Staggering budget cuts have placed libraries in Dallas and nationally in precarious positions. They have responded with determination to maintain their mission and core services to the public, despite shrinking resources. As Corinne Hill, interim director of Dallas Public Library (DPL), said in 2009 media interview, “We will continue to provide excellent customer service to the citizens of Dallas. And we will remain relevant in our communities. We are bigger than our budget.”
Since that time, DPL continues to weather a financial storm that has swept away half of its funding and staff. From 2007 to 2011, the city of Dallas slashed its library support from $32.3 million to just under $19.6 million. Over this five-year period, the library has lost nearly 40 percent of its budget resulting in the loss of more than 80 positions, requiring reductions in open hours and the purchasing of books and other resources.

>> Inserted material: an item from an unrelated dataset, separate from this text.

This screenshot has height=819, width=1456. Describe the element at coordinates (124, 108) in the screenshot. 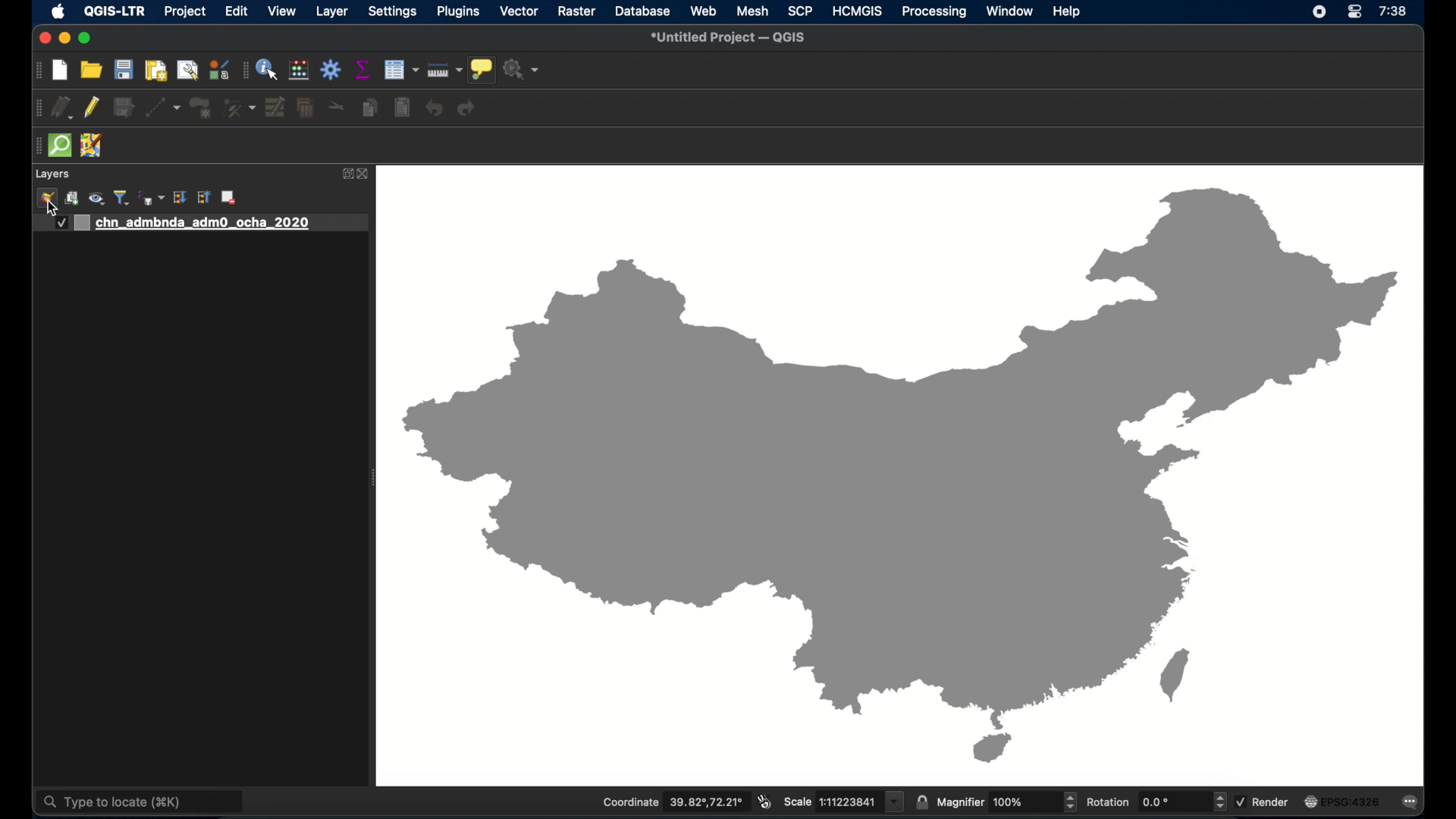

Despite deep cuts, Dallas Public Library continues to support the community. Last year alone the library received more than 5 million visitors and circulated more than 8.2 million items. Visitors took advantage of free programs ranging from computer and job skills training and English as a Second Language (ESL) classes, to financial literacy including such topics as budgeting and retirement savings. Patrons benefited from everything from free tax help to family literacy programs and assistance with digital downloads.
Through innovation and creative financial solutions, the library system has managed to survive, but its ability to keep its head above water should not lead to further cuts. Additional cuts will hinder the system’s mission to link resources and customers to support lifelong learning and enhance lives.
Even though it has worked hard to re-adjust its bookmobile schedule to provide a library presence on Mondays, we must ask, “How can the library fulfill its mission if all but three of its 27 branches are closed on Monday, and only two branches are open on Sundays?”
Such a reduction in hours means thousands of lost opportunities to connect patrons with needed resources and services. Not only is access to materials limited, but the size of the library’s collection is dwindling as the library struggles to find funding to replace worn materials. New titles are becoming dearer, and patrons must add their name to long waiting lists to borrow new books or other items.
Now, once again local leaders are considering the upcoming budget. The library has shown it is committed to streamlining operations and meeting financial challenges with innovation and collaboration, but a library’s resources and creativity can be stretched only so far.
Dallas Public Library needs our support. As local leaders work to develop a budget, we ask that they see libraries as part of the solution and restore funding. We must not turn a blind eye as Dallas leaders shelve the value of library service. Our communities must stand up for their libraries.
Molly Raphael, is the president of the American Library Association (ALA), the oldest and largest library association in the world. Its mission is to promote the highest quality library and information services and public access to information for all. Raphael will join more than 10,000 librarians, publishers, authors and guests for the ALA Midwinter Meeting taking place from Jan. 20 – 24 at the Dallas Convention Center.